Records from a data collection
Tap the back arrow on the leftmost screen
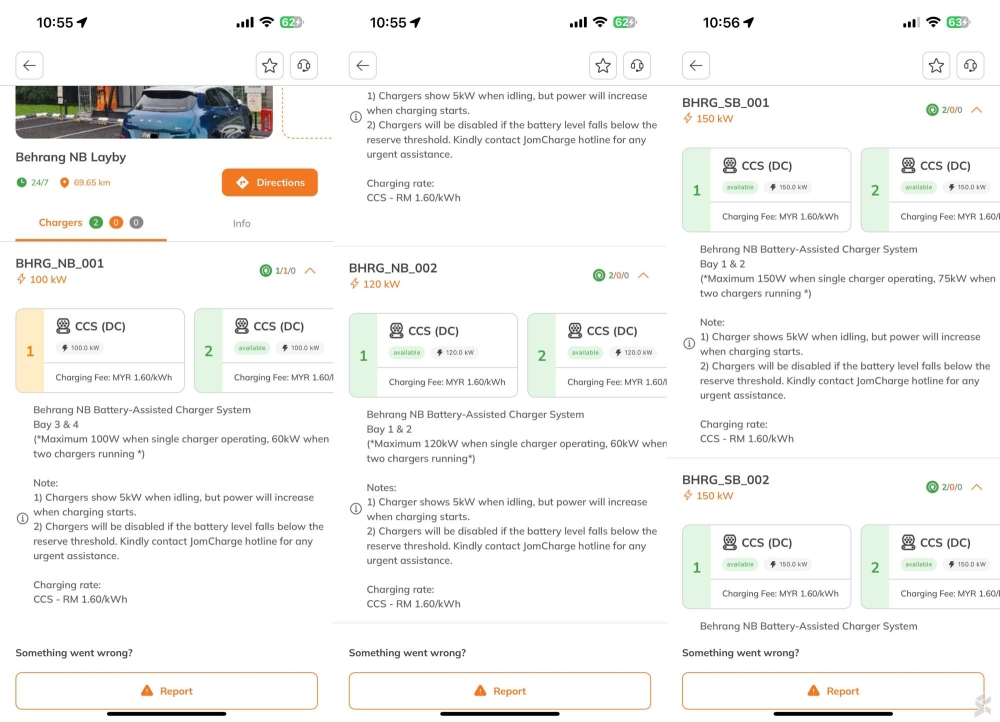 pyautogui.click(x=30, y=66)
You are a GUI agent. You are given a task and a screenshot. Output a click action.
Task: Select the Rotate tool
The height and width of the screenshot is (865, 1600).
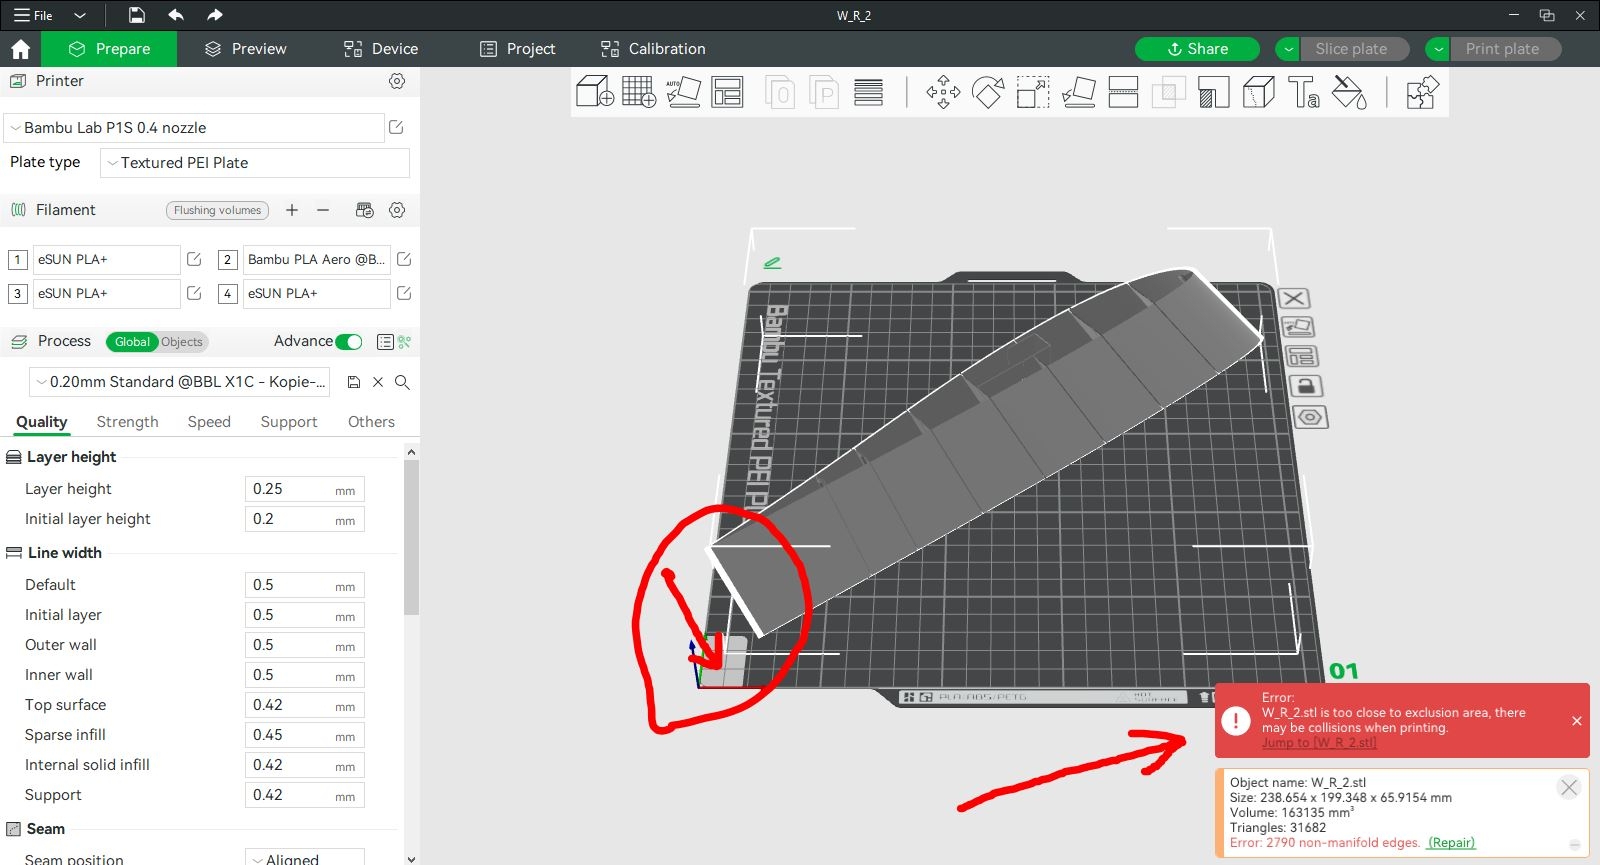[988, 92]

What the exercise asks:
Output a precise copy of the entries, leaving the images out.

Problem solution:
Tap the back arrow on the leftmost screen
 pyautogui.click(x=30, y=66)
You are a GUI agent. You are given a task and a screenshot. Output a click action.
Task: Select the Rotate tool
The height and width of the screenshot is (865, 1600).
[988, 92]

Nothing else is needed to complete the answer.